The practical effect of licensing is to outlaw “competition between multiple tiers of service” relative to a consumer’s demands and resources by prohibiting “one of the most potent weapons against monopoly: product substitution.” Nevertheless, most of a physician’s work does not require a medical degree worth of knowledge and skill. It would be more cost-efficient for doctors and nurses with less skills to treat minor injuries and ailment.
Licensing is often defended on the basis that licensing boards will discipline delinquent license holders. But is that the case? According to one study out of Florida, the state medical board had sanctioned only 16 percent of physicians who had malpractice payouts of over a million dollars. Only one-third of physicians who made at least 10 malpractice payments in the past 15 years had been punished in any way. Most often, investigations are not made public and have no effect on a doctor’s reputation. In California, it typically takes almost three years for a case to come under review. These boards, often staffed by doctors, are ways of shielding doctors from accountability.

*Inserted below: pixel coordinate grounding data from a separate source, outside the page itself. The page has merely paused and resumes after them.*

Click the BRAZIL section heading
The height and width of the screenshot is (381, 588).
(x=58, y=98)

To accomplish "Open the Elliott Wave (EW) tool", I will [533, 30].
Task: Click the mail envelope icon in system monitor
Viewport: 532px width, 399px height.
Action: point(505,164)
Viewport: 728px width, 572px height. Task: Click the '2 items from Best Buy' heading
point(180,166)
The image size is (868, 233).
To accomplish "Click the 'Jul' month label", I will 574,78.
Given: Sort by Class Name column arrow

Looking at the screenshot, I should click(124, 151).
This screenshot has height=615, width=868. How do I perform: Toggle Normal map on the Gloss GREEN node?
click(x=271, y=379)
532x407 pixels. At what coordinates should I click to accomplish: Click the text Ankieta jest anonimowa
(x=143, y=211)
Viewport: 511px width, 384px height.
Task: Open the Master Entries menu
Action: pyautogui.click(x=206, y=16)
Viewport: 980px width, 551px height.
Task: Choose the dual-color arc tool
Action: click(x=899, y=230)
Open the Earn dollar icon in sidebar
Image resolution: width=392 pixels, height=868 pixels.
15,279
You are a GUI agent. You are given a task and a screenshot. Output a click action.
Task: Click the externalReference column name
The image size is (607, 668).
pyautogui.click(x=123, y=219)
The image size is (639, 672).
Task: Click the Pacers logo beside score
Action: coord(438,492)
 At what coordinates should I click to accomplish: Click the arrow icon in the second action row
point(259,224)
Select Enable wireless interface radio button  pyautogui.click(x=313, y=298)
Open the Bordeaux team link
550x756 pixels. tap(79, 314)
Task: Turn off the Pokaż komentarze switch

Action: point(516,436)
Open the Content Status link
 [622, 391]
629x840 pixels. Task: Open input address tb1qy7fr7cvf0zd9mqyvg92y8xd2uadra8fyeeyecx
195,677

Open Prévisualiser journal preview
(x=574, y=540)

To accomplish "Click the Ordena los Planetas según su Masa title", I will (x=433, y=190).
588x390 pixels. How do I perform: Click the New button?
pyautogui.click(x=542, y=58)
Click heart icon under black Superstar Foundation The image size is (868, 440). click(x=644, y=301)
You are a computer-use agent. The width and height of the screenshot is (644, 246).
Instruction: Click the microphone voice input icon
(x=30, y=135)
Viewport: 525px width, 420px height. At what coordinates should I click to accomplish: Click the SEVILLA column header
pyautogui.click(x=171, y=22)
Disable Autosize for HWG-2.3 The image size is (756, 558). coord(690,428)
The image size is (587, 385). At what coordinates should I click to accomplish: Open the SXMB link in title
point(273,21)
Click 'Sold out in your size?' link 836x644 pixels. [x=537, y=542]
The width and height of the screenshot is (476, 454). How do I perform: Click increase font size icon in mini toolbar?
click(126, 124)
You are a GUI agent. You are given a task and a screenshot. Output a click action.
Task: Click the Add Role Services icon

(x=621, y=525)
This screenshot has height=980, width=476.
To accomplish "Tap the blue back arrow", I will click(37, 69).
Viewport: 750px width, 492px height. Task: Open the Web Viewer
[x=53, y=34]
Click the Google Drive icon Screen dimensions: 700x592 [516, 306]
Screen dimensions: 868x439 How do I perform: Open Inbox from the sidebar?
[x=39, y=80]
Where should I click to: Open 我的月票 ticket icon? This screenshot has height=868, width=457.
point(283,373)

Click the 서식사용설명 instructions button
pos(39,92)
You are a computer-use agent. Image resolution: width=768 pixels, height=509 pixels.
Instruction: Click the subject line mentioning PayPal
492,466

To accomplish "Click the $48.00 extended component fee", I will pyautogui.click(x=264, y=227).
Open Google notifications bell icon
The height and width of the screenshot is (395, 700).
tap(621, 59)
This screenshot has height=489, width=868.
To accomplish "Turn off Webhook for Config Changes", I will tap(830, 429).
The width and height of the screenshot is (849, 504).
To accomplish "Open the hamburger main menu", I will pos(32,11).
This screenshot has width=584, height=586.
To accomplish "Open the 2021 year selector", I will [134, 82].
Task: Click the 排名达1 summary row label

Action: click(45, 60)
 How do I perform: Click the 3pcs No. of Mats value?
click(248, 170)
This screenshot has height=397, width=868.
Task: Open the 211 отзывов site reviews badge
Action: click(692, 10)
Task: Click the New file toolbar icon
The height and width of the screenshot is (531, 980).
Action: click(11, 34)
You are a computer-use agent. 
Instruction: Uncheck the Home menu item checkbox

The existence of drug patents perpetuates the vast majority of research and development expenses to focus on tweaking existing drugs about lose their patent. When new medicines are brought to market, the patents for those drugs are more often the result of smaller independent firms that grew of out university lab work. The billions of dollars invested in these drugs are a result of literally millions of tests being performed to avoid conflicting with existing drug patents or to be able to claim a similar compound if their first choice had already been patented. The recent health care bill neglects the abusive drug patent regime and did not even include modest reforms for drug reimportation or bulk price negotiations.
Medical technology accounts for up to two-thirds of health care spending. Unfortunately, most of that spending is unnecessary. Technology is supposed to reduce the costs, but it is only because of “artificial property rights, which prevent market competition from passing on cost savings from increased efficiency to the consumer and enable the privileged owner of a monopoly to capitalize efficiency improvements as a source of rents.” One example of this is artery stints, which cost about $15 to manufacture but are billed for as much as $2000. The solution is not to slow down technological progress, Carson pointed out, but “to allow free market competition to distribute the advantages of increased efficiency and lower cost to the consumer ….”
“The state-sponsored crowding-out makes other, cheaper (and often more appropriate) forms of treatment less usable, and renders cheaper (but adequate) treatments artificially scarce. Centralized, high-tech, and skill-intensive ways of doing things make it harder for ordinary people to translate their own skills and knowledge into use-value.”
Carson’s plan would be to “shift to decentralized delivery of service and cooperative finance: small, neighborhood clinics and associated small hospitals as the main source of primary care, bypassing the insurance system altogether and operating on the same flat-fee membership basis ….” That would hinder the cronyism between specialists and reduce the 25 percent of health care costs associated with paperwork. It would also keep clinics cost-efficient across the board and their administration size to a minimum.
Licensing would be voluntary and offer a complete array of patient care. “The idea is not to reduce the skill level or technological sophistication of healthcare where it is necessary, but to stop forcing the patient to pay for it when it’s not necessary.”